This morning on my walk by the Bay I angled up toward the playground. There were two little kids on the swings, and their dad was watching over them. Sort of. He wasn’t doing anything illegal. But he was neglecting his kids.
He was in that familiar pose, head cocked toward the screen. You know the look. But every second he disappeared into his smart phone was a minute he might have been smiling at his kids. Instead he telegraphed quite another, and hurtful message. The screen – someone else, something else – was more important than they were.
Sometimes smart phones block aesthetic reality. At the start of a concert we’re warned to turn them off so they don’t interrupt the music. But before the lights dim and the music begins there can be a magical ambiance I wouldn’t miss for anything: the shuffle towards the few remaining balcony seats; the air rife with anticipation; the stage being given its last set-up adjustments.
If it’s an orchestra, I watch the players strolling to their places and warming up. I wonder mischievously who will have to double-time to get the single remaining chair among the second-violins. Are the kettle drums tuned? To me these moments are sweet, intimate, and not-to-be-missed. If I peer over the balcony and catch a flicker of screens, that’s not immoral (unless it bothers your neighbors trying to soak in the musical scene). But it surely disrupts the subtle aesthetic ambiance.

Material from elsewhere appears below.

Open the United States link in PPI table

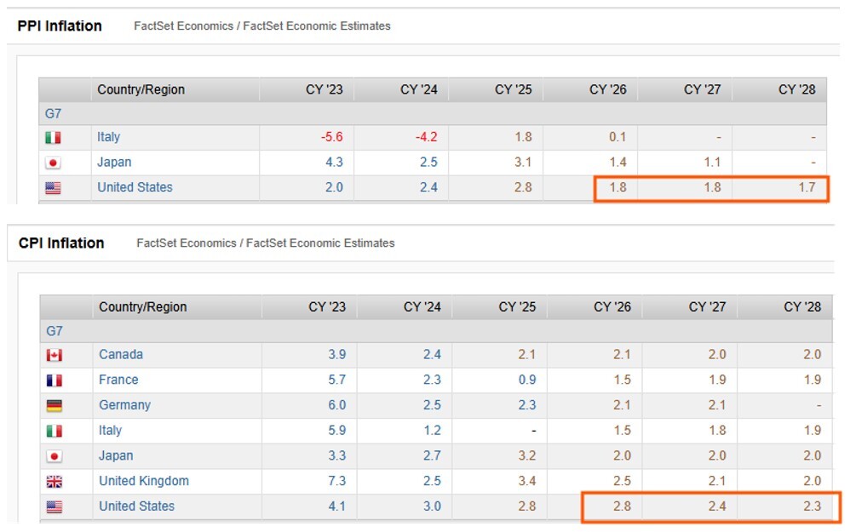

Sometimes it’s immoral, indecent, to disrupt aesthetic ambiance. Loud music after midnight from across the street is indecent exposure, a flagrant disregard of peace, tranquility, and the softness of dark. Smart phones can’t be censured for loud noise — except for lecture or concert hall beeps.
The more flagrant crimes and misdemeanors occur when I’ve barely been introduced to a stranger in a restaurant line when he cuts me off to answer his phone, with no apology, or when a driver just ahead jambs on his brakes because his phone was distracting his attention.
Surely it’s a double misdemeanor for that pair of girls in their teens just ahead on the sidewalk to be lost in their phones rather than in tune with each other. For girlfriends to walk home from school side by side, without a giggle or gossip, is for each to tell the other that there are so many OTHERS so much MORE important than the would-be pal at their elbow.
Then there’s that restaurant couple across the room in their 60s. To be so unhappily locked out of conversation or eye-contact, in mutual disattention, is surely more than a misdemeanor. They disturb the peace and assault each other with their screams that yes, their marriage is nothing but boredom, on the rocks, despite the fine wine close at hand.